--- start of Records provided ---

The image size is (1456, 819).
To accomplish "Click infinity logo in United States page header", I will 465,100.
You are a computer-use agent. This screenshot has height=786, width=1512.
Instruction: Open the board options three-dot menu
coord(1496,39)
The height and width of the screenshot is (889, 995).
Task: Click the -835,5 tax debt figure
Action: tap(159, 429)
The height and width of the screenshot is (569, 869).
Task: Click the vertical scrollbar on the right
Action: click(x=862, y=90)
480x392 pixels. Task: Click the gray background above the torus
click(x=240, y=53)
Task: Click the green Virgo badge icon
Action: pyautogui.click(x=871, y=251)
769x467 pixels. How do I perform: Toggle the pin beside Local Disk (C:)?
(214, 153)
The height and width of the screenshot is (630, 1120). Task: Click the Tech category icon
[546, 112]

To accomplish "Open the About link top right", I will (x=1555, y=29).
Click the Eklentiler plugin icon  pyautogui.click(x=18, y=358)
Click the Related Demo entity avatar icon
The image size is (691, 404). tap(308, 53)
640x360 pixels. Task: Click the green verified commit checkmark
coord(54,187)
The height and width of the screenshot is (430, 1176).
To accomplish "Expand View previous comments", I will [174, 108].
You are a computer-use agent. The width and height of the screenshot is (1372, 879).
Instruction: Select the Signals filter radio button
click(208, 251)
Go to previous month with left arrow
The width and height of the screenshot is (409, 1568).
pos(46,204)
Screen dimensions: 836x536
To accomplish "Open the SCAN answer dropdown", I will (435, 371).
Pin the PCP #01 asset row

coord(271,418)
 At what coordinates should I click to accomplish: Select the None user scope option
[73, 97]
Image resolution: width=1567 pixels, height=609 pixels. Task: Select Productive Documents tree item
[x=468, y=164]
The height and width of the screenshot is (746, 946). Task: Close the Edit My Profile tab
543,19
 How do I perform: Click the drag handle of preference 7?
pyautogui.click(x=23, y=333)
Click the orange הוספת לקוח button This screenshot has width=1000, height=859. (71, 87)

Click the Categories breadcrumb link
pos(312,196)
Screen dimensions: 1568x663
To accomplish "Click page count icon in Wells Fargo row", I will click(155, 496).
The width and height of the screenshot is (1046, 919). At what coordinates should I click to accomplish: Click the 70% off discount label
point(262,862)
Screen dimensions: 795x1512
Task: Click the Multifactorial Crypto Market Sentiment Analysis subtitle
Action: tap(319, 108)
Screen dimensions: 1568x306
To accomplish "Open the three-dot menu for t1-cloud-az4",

--- end of Records provided ---

Extract every line of the rows above, reproducing each one verbatim.

* Solution for this problem:
The image size is (1456, 819).
To accomplish "Click infinity logo in United States page header", I will 465,100.
You are a computer-use agent. This screenshot has height=786, width=1512.
Instruction: Open the board options three-dot menu
coord(1496,39)
The height and width of the screenshot is (889, 995).
Task: Click the -835,5 tax debt figure
Action: tap(159, 429)
The height and width of the screenshot is (569, 869).
Task: Click the vertical scrollbar on the right
Action: click(x=862, y=90)
480x392 pixels. Task: Click the gray background above the torus
click(x=240, y=53)
Task: Click the green Virgo badge icon
Action: pyautogui.click(x=871, y=251)
769x467 pixels. How do I perform: Toggle the pin beside Local Disk (C:)?
(214, 153)
The height and width of the screenshot is (630, 1120). Task: Click the Tech category icon
[546, 112]

To accomplish "Open the About link top right", I will (x=1555, y=29).
Click the Eklentiler plugin icon  pyautogui.click(x=18, y=358)
Click the Related Demo entity avatar icon
The image size is (691, 404). tap(308, 53)
640x360 pixels. Task: Click the green verified commit checkmark
coord(54,187)
The height and width of the screenshot is (430, 1176).
To accomplish "Expand View previous comments", I will [174, 108].
You are a computer-use agent. The width and height of the screenshot is (1372, 879).
Instruction: Select the Signals filter radio button
click(208, 251)
Go to previous month with left arrow
The width and height of the screenshot is (409, 1568).
pos(46,204)
Screen dimensions: 836x536
To accomplish "Open the SCAN answer dropdown", I will (435, 371).
Pin the PCP #01 asset row

coord(271,418)
 At what coordinates should I click to accomplish: Select the None user scope option
[73, 97]
Image resolution: width=1567 pixels, height=609 pixels. Task: Select Productive Documents tree item
[x=468, y=164]
The height and width of the screenshot is (746, 946). Task: Close the Edit My Profile tab
543,19
 How do I perform: Click the drag handle of preference 7?
pyautogui.click(x=23, y=333)
Click the orange הוספת לקוח button This screenshot has width=1000, height=859. (71, 87)

Click the Categories breadcrumb link
pos(312,196)
Screen dimensions: 1568x663
To accomplish "Click page count icon in Wells Fargo row", I will click(155, 496).
The width and height of the screenshot is (1046, 919). At what coordinates should I click to accomplish: Click the 70% off discount label
point(262,862)
Screen dimensions: 795x1512
Task: Click the Multifactorial Crypto Market Sentiment Analysis subtitle
Action: tap(319, 108)
Screen dimensions: 1568x306
To accomplish "Open the three-dot menu for t1-cloud-az4",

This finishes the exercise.